Wonder Egg Priority is a show that knows its flower language. The series has used specific flowers to introduce it’s second and third episodes in previews as a framing device for the events of that episode.
For the second episode, it was sunflowers painted behind Neiru and Ai during their walk together. In its third episode, Wonder Egg Priority uses an orange lily in the preview introduction of Rika Kawai.
Orange lilies have several meanings and these often conflict with each other, varying greatly depending on context, presentation, arrangement, and specific type of orange lily. For example, tiger lilies (which are only orange and have black spots on them) represent wealth. Orange lilies can also mean confidence or pride.
In Japanese flower language (and also in common western flower language), an orange lily represents revenge or a deep-seated hatred. It’s a specific and purposeful flower to bring out for Rika’s introduction, especially when it’s followed up with a field of white lilies for purity, pure love, innocence, and chastity, as well as the short-cut for girls’ love. They look orange in the sunset, but are visibly white.

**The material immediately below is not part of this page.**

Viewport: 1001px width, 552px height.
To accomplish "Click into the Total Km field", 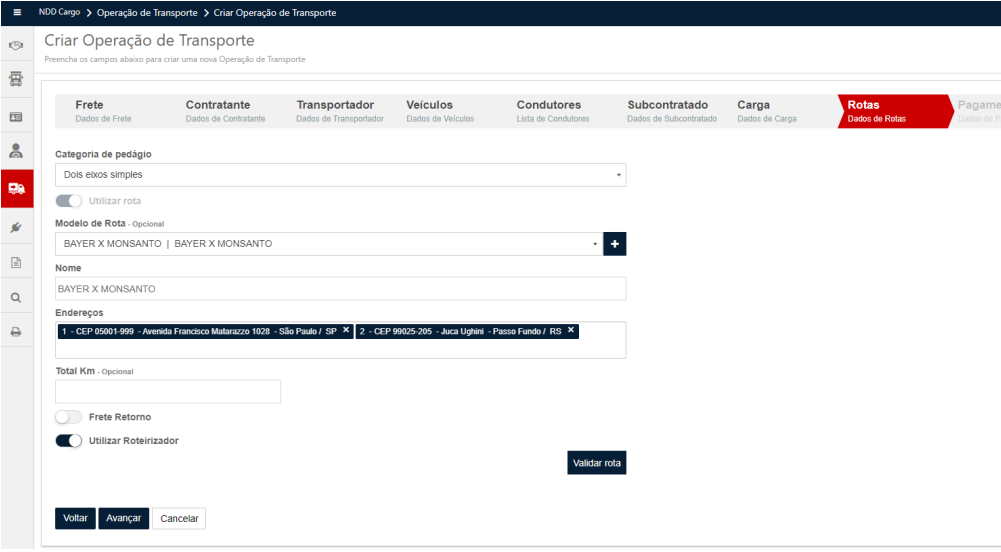I will (168, 391).
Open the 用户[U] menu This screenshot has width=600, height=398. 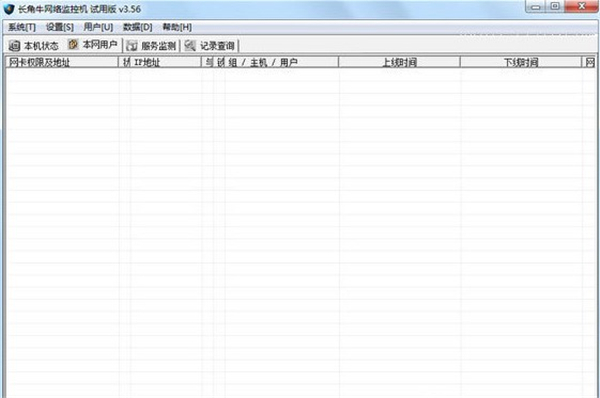(x=98, y=27)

White lilies here hint very early in the episode that Rika’s hatred goes hand-in-hand with a purer type of innocence or a more genuine feeling than the nonchalant freeloader attitude she espouses.

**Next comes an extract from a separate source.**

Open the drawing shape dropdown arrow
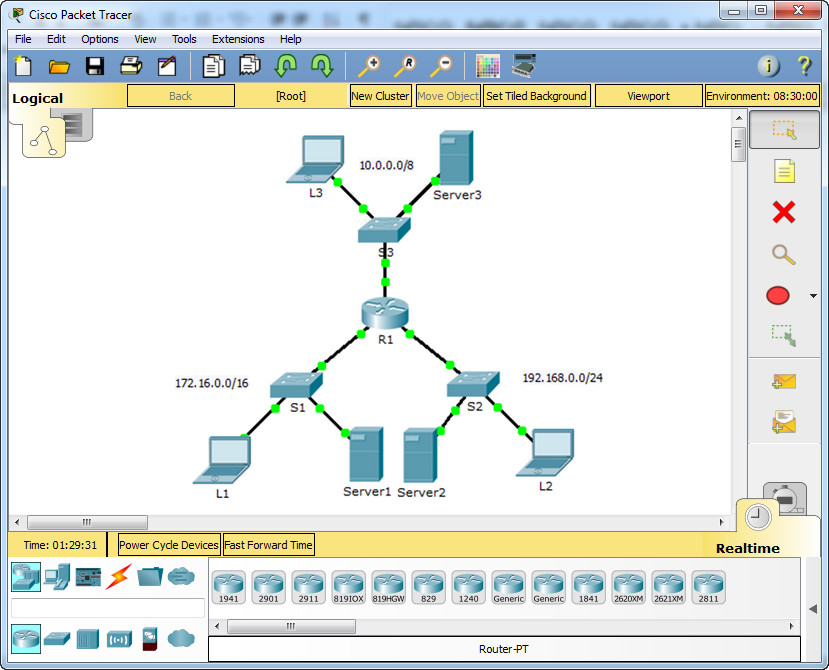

Rika is overtly self-interested, pushy, and disrupts the already precarious budding friendship between Ai and Neiru. She calls people wallets and takes advantage of Ai seconds after meeting her. She immediately cuts to Ai’s self-esteem issues by pointing out her eyes, and always seems to not-so-coincidentally say the “wrong thing,” or the exact right thing to bring out Ai’s lack of self-worth.
Their meeting is framed by hydrangeas (another flower commonly featured in anime) which can mean thank you for understanding but also a heartless nature or overwhelming pride. Rika’s outward attitude isn’t entirely a façade, but it’s also a necessary shield between her and the rest of the world that she immediately places between her and others, even as she inserts herself into their lives like she does with Ai. Her self-harm is hardly shocking, and it’s presented in such a mundane way — this is definitely the last time, she tells herself in the bath — that speaks to a well-ingrained habit rather than a one-off event.
The person that Rika hates the most is herself, and most of her hatred towards Chiemi comes from that self-loathing although there’s also a purity to that hatred as well. All Chiemi did was give Rika support and in the face of that type of love, Rika rebuffed it, especially when it became obvious how much Chiemi was sacrificing.
Rika still speaks of Chiemi in a derogatory way — calling her fatty, making fun of her sweaty palms — but also in the way that Chiemi was at her fanmeets, not how Chiemi was when she died, emaciated. It doesn’t excuse her remarks, and I wonder if the show is going to continue to use the character of Rika to show that impulse to bully others, but it makes sense given who Rika is.
Last week with Minami, Ai leaned into an idea of what a hero should be — telling Minami that she’ll save her, swinging around on a golden lasso made of Minami’s gymnastics ribbon, and that’s without considering how Minami automatically found Ai’s shut-in status as an admirable defiance of societal rules — but wasn’t able to finish off Minami’s gym teacher until Minami helped and stood up for herself.
The most important conclusion from Episode 2 is that Ai simply cannot save others without their input. Expanding the scope of this thought — it wasn’t Ai’s job to save Koito, nor was it her fault that Koito committed suicide, despite the fact that Ai obviously blames herself. The true piece of Ai’s heroism isn’t her swinging around gymnasium rafters but her burgeoning friendship with Neiru. It’s in these developing relationships where she’ll have the chance to “save” anyone at all. Again, if living is the punishment, then finding solace in building genuine relationships with others is the way to get through it all.
By contrast, this episode highlights the deep-seated hatred (both towards one’s self and to others) that comes hand-in-hand with someone close to you dies, never mind them committing suicide. The orange lilies appear again at the end of this episode, following Ai’s admission that she hates Koito just a bit for not confiding in her and hates Koito for leaving her. This accompanies her self-hatred for not helping Koito when she feels she should have, which matches Rika’s similar feelings towards Chiemi.